◆ **TASK PROMPT**
Turn the lines below into a numbered list, skipping any blank lines.

— BEGIN RECORDS FOR PROCESSING —

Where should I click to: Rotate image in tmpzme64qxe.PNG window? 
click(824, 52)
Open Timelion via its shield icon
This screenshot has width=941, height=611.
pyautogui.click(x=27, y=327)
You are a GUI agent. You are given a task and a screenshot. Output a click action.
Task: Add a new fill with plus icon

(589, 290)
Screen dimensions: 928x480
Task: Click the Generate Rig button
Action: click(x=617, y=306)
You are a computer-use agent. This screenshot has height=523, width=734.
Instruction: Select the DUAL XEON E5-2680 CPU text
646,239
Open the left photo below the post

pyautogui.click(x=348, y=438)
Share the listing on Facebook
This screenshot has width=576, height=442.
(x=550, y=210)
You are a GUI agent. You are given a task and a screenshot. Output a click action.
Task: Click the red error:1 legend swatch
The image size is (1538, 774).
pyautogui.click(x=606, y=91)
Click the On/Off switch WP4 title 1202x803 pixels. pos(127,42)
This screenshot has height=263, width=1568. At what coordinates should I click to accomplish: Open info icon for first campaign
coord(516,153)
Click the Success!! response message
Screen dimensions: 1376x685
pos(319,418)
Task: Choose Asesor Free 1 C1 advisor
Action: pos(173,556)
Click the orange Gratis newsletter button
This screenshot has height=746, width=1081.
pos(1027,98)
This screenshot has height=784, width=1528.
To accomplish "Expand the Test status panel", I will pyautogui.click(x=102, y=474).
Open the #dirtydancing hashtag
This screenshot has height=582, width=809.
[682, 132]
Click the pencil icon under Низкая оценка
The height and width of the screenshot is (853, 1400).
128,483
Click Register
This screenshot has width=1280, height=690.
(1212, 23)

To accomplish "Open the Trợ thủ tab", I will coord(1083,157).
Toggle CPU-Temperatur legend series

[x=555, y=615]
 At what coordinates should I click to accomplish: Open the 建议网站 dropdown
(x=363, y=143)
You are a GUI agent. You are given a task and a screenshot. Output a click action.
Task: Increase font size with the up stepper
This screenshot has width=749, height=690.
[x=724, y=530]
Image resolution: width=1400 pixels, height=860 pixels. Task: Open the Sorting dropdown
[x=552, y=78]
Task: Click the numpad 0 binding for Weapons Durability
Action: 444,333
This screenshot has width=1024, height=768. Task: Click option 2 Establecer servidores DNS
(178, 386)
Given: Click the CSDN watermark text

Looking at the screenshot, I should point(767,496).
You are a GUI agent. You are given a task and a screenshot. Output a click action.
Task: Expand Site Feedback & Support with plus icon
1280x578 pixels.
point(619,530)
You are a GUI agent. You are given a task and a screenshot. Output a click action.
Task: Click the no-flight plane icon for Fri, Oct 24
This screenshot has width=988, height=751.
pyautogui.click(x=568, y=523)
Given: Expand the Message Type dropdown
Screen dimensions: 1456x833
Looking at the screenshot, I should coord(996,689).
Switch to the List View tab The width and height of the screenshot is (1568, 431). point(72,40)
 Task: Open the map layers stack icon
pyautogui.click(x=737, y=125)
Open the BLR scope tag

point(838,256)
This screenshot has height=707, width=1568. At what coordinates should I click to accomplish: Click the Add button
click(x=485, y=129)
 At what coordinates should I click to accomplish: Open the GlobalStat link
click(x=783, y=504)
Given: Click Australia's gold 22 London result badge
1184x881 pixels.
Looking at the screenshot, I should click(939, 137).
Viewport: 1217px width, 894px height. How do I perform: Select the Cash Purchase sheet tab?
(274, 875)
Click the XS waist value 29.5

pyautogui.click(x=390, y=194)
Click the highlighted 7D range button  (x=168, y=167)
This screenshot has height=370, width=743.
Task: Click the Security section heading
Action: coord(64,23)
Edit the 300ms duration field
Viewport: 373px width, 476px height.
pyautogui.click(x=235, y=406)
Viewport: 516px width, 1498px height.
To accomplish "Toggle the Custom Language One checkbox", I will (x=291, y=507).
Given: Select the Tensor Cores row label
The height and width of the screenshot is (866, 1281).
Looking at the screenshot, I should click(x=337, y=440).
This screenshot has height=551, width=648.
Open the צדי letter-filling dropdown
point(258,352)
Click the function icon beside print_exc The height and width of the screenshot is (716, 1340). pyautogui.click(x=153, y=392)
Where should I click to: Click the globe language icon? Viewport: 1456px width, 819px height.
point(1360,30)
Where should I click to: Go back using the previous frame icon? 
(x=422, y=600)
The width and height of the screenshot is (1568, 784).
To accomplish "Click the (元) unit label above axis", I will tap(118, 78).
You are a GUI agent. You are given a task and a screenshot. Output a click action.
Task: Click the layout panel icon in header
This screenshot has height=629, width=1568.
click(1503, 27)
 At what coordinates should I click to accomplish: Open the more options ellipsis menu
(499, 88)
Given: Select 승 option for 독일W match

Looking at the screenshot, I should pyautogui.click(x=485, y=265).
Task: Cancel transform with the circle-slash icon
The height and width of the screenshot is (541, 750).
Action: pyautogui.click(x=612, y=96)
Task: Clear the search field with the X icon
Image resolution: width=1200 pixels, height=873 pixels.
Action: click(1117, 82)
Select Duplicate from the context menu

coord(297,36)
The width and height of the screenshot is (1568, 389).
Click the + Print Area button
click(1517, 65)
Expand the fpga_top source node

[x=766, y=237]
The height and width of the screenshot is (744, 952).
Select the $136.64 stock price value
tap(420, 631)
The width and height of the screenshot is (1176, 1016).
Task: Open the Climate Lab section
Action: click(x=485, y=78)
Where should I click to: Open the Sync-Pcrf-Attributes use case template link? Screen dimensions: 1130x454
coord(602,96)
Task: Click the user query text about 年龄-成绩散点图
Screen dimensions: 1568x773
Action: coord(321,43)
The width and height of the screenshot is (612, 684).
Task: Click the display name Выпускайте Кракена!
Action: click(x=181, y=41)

— END RECORDS FOR PROCESSING —

◆ **OUTPUT**
1. Where should I click to: Rotate image in tmpzme64qxe.PNG window? 
2. click(824, 52)
3. Open Timelion via its shield icon
4. This screenshot has width=941, height=611.
5. pyautogui.click(x=27, y=327)
6. You are a GUI agent. You are given a task and a screenshot. Output a click action.
7. Task: Add a new fill with plus icon
8. (589, 290)
9. Screen dimensions: 928x480
10. Task: Click the Generate Rig button
11. Action: click(x=617, y=306)
12. You are a computer-use agent. This screenshot has height=523, width=734.
13. Instruction: Select the DUAL XEON E5-2680 CPU text
14. 646,239
15. Open the left photo below the post
16. pyautogui.click(x=348, y=438)
17. Share the listing on Facebook
18. This screenshot has width=576, height=442.
19. (x=550, y=210)
20. You are a GUI agent. You are given a task and a screenshot. Output a click action.
21. Task: Click the red error:1 legend swatch
22. The image size is (1538, 774).
23. pyautogui.click(x=606, y=91)
24. Click the On/Off switch WP4 title 1202x803 pixels. pos(127,42)
25. This screenshot has height=263, width=1568. At what coordinates should I click to accomplish: Open info icon for first campaign
26. coord(516,153)
27. Click the Success!! response message
28. Screen dimensions: 1376x685
29. pos(319,418)
30. Task: Choose Asesor Free 1 C1 advisor
31. Action: pos(173,556)
32. Click the orange Gratis newsletter button
33. This screenshot has height=746, width=1081.
34. pos(1027,98)
35. This screenshot has height=784, width=1528.
36. To accomplish "Expand the Test status panel", I will pyautogui.click(x=102, y=474).
37. Open the #dirtydancing hashtag
38. This screenshot has height=582, width=809.
39. [682, 132]
40. Click the pencil icon under Низкая оценка
41. The height and width of the screenshot is (853, 1400).
42. 128,483
43. Click Register
44. This screenshot has width=1280, height=690.
45. (1212, 23)
46. To accomplish "Open the Trợ thủ tab", I will coord(1083,157).
47. Toggle CPU-Temperatur legend series
48. [x=555, y=615]
49.  At what coordinates should I click to accomplish: Open the 建议网站 dropdown
50. (x=363, y=143)
51. You are a GUI agent. You are given a task and a screenshot. Output a click action.
52. Task: Increase font size with the up stepper
53. This screenshot has width=749, height=690.
54. [x=724, y=530]
55. Image resolution: width=1400 pixels, height=860 pixels. Task: Open the Sorting dropdown
56. [x=552, y=78]
57. Task: Click the numpad 0 binding for Weapons Durability
58. Action: 444,333
59. This screenshot has width=1024, height=768. Task: Click option 2 Establecer servidores DNS
60. (178, 386)
61. Given: Click the CSDN watermark text
62. Looking at the screenshot, I should point(767,496).
63. You are a GUI agent. You are given a task and a screenshot. Output a click action.
64. Task: Expand Site Feedback & Support with plus icon
65. 1280x578 pixels.
66. point(619,530)
67. You are a GUI agent. You are given a task and a screenshot. Output a click action.
68. Task: Click the no-flight plane icon for Fri, Oct 24
69. This screenshot has width=988, height=751.
70. pyautogui.click(x=568, y=523)
71. Given: Expand the Message Type dropdown
72. Screen dimensions: 1456x833
73. Looking at the screenshot, I should coord(996,689).
74. Switch to the List View tab The width and height of the screenshot is (1568, 431). point(72,40)
75.  Task: Open the map layers stack icon
76. pyautogui.click(x=737, y=125)
77. Open the BLR scope tag
78. point(838,256)
79. This screenshot has height=707, width=1568. At what coordinates should I click to accomplish: Click the Add button
80. click(x=485, y=129)
81.  At what coordinates should I click to accomplish: Open the GlobalStat link
82. click(x=783, y=504)
83. Given: Click Australia's gold 22 London result badge
84. 1184x881 pixels.
85. Looking at the screenshot, I should click(939, 137).
86. Viewport: 1217px width, 894px height. How do I perform: Select the Cash Purchase sheet tab?
87. (274, 875)
88. Click the XS waist value 29.5
89. pyautogui.click(x=390, y=194)
90. Click the highlighted 7D range button  (x=168, y=167)
91. This screenshot has height=370, width=743.
92. Task: Click the Security section heading
93. Action: coord(64,23)
94. Edit the 300ms duration field
95. Viewport: 373px width, 476px height.
96. pyautogui.click(x=235, y=406)
97. Viewport: 516px width, 1498px height.
98. To accomplish "Toggle the Custom Language One checkbox", I will (x=291, y=507).
99. Given: Select the Tensor Cores row label
100. The height and width of the screenshot is (866, 1281).
101. Looking at the screenshot, I should click(x=337, y=440).
102. This screenshot has height=551, width=648.
103. Open the צדי letter-filling dropdown
104. point(258,352)
105. Click the function icon beside print_exc The height and width of the screenshot is (716, 1340). pyautogui.click(x=153, y=392)
106. Where should I click to: Click the globe language icon? Viewport: 1456px width, 819px height.
107. point(1360,30)
108. Where should I click to: Go back using the previous frame icon? 
109. (x=422, y=600)
110. The width and height of the screenshot is (1568, 784).
111. To accomplish "Click the (元) unit label above axis", I will tap(118, 78).
112. You are a GUI agent. You are given a task and a screenshot. Output a click action.
113. Task: Click the layout panel icon in header
114. This screenshot has height=629, width=1568.
115. click(1503, 27)
116.  At what coordinates should I click to accomplish: Open the more options ellipsis menu
117. (499, 88)
118. Given: Select 승 option for 독일W match
119. Looking at the screenshot, I should pyautogui.click(x=485, y=265).
120. Task: Cancel transform with the circle-slash icon
121. The height and width of the screenshot is (541, 750).
122. Action: pyautogui.click(x=612, y=96)
123. Task: Clear the search field with the X icon
124. Image resolution: width=1200 pixels, height=873 pixels.
125. Action: click(1117, 82)
126. Select Duplicate from the context menu
127. coord(297,36)
128. The width and height of the screenshot is (1568, 389).
129. Click the + Print Area button
130. click(1517, 65)
131. Expand the fpga_top source node
132. [x=766, y=237]
133. The height and width of the screenshot is (744, 952).
134. Select the $136.64 stock price value
135. tap(420, 631)
136. The width and height of the screenshot is (1176, 1016).
137. Task: Open the Climate Lab section
138. Action: click(x=485, y=78)
139. Where should I click to: Open the Sync-Pcrf-Attributes use case template link? Screen dimensions: 1130x454
140. coord(602,96)
141. Task: Click the user query text about 年龄-成绩散点图
142. Screen dimensions: 1568x773
143. Action: coord(321,43)
144. The width and height of the screenshot is (612, 684).
145. Task: Click the display name Выпускайте Кракена!
146. Action: click(x=181, y=41)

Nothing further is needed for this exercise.